Tarea: Reproduce íntegramente los datos siguientes, línea por línea y sin alterar nada.

Datos disponibles:
^^^^^^^^

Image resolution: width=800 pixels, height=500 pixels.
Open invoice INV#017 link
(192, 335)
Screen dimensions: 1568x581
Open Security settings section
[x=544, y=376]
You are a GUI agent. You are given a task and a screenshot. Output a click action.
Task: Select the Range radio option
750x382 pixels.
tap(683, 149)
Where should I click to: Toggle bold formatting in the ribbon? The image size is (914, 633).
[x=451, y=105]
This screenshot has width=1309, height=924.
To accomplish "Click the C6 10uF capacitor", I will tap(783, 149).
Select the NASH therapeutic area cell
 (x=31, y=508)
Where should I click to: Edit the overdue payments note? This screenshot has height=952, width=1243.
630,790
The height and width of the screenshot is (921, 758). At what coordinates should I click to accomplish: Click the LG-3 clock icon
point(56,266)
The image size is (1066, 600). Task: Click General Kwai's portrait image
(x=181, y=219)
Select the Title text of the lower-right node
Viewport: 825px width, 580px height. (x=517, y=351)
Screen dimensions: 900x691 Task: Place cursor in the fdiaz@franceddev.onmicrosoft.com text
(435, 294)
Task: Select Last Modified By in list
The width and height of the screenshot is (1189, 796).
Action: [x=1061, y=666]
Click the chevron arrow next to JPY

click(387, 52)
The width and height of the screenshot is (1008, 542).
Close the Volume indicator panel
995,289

^^^^^^^^

Respuesta:
Image resolution: width=800 pixels, height=500 pixels.
Open invoice INV#017 link
(192, 335)
Screen dimensions: 1568x581
Open Security settings section
[x=544, y=376]
You are a GUI agent. You are given a task and a screenshot. Output a click action.
Task: Select the Range radio option
750x382 pixels.
tap(683, 149)
Where should I click to: Toggle bold formatting in the ribbon? The image size is (914, 633).
[x=451, y=105]
This screenshot has width=1309, height=924.
To accomplish "Click the C6 10uF capacitor", I will tap(783, 149).
Select the NASH therapeutic area cell
 (x=31, y=508)
Where should I click to: Edit the overdue payments note? This screenshot has height=952, width=1243.
630,790
The height and width of the screenshot is (921, 758). At what coordinates should I click to accomplish: Click the LG-3 clock icon
point(56,266)
The image size is (1066, 600). Task: Click General Kwai's portrait image
(x=181, y=219)
Select the Title text of the lower-right node
Viewport: 825px width, 580px height. (x=517, y=351)
Screen dimensions: 900x691 Task: Place cursor in the fdiaz@franceddev.onmicrosoft.com text
(435, 294)
Task: Select Last Modified By in list
The width and height of the screenshot is (1189, 796).
Action: [x=1061, y=666]
Click the chevron arrow next to JPY

click(387, 52)
The width and height of the screenshot is (1008, 542).
Close the Volume indicator panel
995,289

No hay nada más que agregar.